19 September 2005

48 km mit defektem Akku wird zur Belastungsprobe für andere Verkehrsteilnehmer

Nun ist es auch bei mir soweit. Einer meiner drei Effekta 120s Blei Flies Akkus hat eine deutlich geringere Kapazität als die anderen beiden.
Mein morgendlicher Weg von 48 km ist nicht mehr möglich. Die Spannung des defekten Akkus fällt mehr als 1V unter die der beiden anderen.

Ein Gespräch mit dem Lieferanten Herr Strubel von Starmotec ergab das es dieses Problem öfter gibt und Starmotec deshalb demnächst das BACS Analysis System anbieten will um diesem vorzubeugen.
Damit die Akkus bei Ladung mit 36V nicht auseinander laufen habe ich bisher immer mit Einzelladern zu einer Endspannung von 14,7V fertig geladen.
Um so verwirrter bin ich nun nachdem mir Herr Strubel erklärt hat das Einzelladen aufgrund der verschiedenen Akkuwiderstände und der Ladegerät Toleranzen schädlich für die Akkus ist.

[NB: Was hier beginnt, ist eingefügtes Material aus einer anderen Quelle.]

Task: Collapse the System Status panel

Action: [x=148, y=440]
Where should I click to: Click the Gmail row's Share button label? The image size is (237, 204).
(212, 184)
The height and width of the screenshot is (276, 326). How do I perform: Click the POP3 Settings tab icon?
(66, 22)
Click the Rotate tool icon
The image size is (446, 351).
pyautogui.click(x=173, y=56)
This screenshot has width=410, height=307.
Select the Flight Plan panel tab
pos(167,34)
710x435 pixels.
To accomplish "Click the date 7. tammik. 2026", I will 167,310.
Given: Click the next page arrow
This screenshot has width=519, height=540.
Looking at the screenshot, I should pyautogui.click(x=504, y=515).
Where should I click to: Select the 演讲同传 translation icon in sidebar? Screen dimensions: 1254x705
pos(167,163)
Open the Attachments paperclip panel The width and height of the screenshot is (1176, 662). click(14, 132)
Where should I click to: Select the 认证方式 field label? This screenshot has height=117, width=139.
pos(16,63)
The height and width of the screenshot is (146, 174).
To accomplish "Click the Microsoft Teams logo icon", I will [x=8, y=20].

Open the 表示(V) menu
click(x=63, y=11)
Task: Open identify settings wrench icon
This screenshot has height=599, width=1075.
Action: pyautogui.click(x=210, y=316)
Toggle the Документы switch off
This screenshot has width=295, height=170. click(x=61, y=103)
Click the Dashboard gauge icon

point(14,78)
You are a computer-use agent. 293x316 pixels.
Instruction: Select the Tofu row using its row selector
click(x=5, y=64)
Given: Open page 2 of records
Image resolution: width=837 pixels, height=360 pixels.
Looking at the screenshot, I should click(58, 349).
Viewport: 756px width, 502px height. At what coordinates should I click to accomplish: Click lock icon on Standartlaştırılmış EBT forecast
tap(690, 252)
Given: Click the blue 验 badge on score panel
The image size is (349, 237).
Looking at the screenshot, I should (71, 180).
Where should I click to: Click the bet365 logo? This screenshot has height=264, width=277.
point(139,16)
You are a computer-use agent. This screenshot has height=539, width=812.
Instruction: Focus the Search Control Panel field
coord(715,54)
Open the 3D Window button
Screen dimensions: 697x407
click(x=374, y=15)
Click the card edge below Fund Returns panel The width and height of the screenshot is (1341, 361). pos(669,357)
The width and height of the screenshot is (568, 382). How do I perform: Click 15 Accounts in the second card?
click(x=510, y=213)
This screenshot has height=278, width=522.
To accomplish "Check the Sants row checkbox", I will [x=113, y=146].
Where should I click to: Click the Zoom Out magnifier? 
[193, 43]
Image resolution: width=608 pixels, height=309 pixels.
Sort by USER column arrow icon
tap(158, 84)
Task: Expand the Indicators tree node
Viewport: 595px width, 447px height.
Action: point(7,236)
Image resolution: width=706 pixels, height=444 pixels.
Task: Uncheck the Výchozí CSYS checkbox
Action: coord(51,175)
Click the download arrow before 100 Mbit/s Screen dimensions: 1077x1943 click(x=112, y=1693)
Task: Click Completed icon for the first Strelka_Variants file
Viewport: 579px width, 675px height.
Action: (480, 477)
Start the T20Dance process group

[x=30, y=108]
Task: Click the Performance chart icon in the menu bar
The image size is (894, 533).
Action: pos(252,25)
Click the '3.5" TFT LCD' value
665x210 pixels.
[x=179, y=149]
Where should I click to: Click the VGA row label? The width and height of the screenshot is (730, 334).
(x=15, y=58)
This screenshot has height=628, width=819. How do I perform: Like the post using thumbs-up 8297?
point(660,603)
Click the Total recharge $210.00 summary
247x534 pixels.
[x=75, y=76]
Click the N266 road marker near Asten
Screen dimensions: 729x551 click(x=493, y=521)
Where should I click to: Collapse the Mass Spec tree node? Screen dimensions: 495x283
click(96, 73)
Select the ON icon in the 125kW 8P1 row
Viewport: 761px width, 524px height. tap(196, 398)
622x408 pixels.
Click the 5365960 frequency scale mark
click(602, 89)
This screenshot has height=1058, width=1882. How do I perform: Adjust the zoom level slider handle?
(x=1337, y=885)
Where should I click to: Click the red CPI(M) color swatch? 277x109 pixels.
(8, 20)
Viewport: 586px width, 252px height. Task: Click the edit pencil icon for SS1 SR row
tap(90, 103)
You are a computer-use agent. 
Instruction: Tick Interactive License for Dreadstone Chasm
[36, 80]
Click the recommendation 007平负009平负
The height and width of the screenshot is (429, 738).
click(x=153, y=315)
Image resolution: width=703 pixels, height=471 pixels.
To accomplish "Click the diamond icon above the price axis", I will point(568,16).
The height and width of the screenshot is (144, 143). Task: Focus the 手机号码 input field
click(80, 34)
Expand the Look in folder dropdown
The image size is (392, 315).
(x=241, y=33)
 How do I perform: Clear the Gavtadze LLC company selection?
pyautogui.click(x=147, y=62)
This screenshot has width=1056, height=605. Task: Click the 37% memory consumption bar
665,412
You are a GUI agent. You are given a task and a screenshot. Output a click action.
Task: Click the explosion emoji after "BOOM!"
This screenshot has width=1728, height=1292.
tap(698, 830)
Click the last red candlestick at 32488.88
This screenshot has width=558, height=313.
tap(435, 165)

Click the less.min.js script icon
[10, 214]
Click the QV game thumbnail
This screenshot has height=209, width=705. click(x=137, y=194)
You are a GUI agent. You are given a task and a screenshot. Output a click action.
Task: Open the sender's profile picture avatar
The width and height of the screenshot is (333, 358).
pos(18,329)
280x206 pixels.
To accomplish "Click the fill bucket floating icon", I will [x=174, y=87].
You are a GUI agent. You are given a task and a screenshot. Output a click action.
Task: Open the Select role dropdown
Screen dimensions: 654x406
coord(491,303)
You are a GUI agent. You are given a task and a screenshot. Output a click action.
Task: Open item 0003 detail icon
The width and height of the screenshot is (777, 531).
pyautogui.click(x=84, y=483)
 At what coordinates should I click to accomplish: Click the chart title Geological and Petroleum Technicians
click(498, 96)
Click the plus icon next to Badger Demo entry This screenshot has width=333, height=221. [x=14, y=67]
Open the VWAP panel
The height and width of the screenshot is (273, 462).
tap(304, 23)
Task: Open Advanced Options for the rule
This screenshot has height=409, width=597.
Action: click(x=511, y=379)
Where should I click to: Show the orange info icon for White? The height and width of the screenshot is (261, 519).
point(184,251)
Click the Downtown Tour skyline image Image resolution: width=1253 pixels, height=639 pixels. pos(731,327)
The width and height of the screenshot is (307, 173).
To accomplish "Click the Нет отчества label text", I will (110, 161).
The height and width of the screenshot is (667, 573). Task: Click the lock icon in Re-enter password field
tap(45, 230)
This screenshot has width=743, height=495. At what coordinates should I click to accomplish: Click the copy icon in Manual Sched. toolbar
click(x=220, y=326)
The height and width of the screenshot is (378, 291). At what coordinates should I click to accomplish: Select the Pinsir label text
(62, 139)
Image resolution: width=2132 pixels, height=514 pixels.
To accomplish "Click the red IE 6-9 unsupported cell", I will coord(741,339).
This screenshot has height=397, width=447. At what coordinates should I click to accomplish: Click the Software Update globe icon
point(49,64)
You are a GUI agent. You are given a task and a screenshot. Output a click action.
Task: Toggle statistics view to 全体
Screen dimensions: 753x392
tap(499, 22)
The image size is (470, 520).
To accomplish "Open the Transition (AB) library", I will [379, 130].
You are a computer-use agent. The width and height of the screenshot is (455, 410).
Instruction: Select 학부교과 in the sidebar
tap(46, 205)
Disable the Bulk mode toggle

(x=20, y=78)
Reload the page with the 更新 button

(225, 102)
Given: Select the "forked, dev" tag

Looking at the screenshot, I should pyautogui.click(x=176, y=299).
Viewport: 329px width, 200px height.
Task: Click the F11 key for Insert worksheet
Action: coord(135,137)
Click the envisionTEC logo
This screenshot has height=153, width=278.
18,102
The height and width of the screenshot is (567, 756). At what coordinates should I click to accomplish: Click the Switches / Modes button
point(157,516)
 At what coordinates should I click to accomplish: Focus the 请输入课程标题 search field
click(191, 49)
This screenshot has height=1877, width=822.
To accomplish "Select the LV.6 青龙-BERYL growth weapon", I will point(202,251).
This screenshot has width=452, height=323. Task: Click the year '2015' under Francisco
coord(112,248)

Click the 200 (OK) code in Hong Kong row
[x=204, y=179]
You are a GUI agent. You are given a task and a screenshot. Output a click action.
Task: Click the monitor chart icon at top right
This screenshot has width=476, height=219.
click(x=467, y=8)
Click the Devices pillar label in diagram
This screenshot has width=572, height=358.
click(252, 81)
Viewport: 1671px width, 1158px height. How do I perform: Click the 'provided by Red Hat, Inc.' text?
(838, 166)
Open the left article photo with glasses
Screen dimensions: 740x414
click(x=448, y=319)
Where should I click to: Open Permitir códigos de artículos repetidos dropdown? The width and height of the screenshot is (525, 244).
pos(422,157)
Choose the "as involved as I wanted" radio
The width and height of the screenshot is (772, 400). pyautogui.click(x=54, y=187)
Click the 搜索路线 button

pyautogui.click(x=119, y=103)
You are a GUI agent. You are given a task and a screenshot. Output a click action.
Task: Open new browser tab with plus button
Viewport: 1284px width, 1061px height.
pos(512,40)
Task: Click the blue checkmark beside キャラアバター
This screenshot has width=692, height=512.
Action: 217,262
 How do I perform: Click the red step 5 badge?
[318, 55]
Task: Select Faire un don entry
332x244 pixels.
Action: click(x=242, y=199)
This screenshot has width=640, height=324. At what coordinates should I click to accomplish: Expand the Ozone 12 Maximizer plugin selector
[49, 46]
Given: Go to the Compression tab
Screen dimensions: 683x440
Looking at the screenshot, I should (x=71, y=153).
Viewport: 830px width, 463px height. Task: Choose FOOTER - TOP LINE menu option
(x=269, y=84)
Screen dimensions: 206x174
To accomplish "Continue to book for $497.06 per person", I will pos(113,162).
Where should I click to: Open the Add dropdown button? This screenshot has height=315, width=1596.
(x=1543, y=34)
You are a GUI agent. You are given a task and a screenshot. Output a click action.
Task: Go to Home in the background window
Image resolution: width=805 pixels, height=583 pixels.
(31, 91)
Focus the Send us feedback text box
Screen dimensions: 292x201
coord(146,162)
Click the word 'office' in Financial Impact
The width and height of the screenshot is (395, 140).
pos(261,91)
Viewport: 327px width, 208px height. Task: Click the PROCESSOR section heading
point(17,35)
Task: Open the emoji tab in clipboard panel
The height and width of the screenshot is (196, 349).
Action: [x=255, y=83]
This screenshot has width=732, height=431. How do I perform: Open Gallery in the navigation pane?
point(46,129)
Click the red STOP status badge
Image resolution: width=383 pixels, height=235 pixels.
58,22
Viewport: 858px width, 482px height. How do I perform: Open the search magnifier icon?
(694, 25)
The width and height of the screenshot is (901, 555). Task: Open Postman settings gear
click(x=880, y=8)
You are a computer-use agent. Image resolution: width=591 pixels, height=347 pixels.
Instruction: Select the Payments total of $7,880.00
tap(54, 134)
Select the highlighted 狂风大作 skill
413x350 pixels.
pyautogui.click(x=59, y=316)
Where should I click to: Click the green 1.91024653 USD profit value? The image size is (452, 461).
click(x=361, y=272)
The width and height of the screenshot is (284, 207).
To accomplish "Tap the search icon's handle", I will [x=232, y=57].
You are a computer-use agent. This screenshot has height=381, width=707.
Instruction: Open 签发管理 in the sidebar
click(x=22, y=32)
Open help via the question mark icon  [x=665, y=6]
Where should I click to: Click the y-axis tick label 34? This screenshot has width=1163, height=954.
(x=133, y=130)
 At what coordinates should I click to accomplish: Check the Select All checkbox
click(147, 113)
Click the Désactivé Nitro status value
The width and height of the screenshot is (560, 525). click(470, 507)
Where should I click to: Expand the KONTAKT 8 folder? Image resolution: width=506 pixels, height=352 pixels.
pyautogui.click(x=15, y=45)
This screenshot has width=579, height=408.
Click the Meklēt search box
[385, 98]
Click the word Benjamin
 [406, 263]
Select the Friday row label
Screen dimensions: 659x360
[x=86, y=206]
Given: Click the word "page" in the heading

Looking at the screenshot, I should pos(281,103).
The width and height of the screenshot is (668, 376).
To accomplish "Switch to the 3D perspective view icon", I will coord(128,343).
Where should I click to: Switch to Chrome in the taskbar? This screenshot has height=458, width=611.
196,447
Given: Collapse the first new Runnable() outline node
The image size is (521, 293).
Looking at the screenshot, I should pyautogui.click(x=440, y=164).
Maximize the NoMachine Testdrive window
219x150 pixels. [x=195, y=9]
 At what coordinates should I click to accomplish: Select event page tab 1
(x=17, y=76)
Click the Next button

Nach der Lektüre des Handbuch BACS bin ich nun der Ansicht, daß das BACS System beim Laden von Batterien nichts anderes tut wie drei auf 14,7V eingestellte Einzellader, oder die bereits im Forum besprochenen PowerCheq Batterie-Equalizer.
Es wird dafür gesorgt das alle Akkus gleichmäßig voll geladen werden.

Der einzige Vorteil, welchen ich im Moment erkenne, besteht darin, daß bei Entladung gewarnt wird wenn ein Akku unter die Entladespannung fällt.
Dies kann man aber auch mit drei einzelnen Akku Spannungsanzeigen erreichen.

Bei Entladeströmen von 35-60A werden weder die PowerCheq mit 2A noch die BACS C4 Module mit 3A Bypass dafür sorgen können das die Akkus bei Entladung harmonisieren und immer einen identischen Ladezustand haben.

Erschreckend finde ich den Bericht von Frank Blettenberger in welchem er schreibt, daß eine Entladung von mehr als 60% die Akkus nachhaltig schädigt.
Die Effekta 120s Akkus haben eine Kapazität von 70Ah (C1). Demnach würde man die Akkus schon schädigen wenn man mehr als 42Ah innerhalb einer Stunde entnimmt!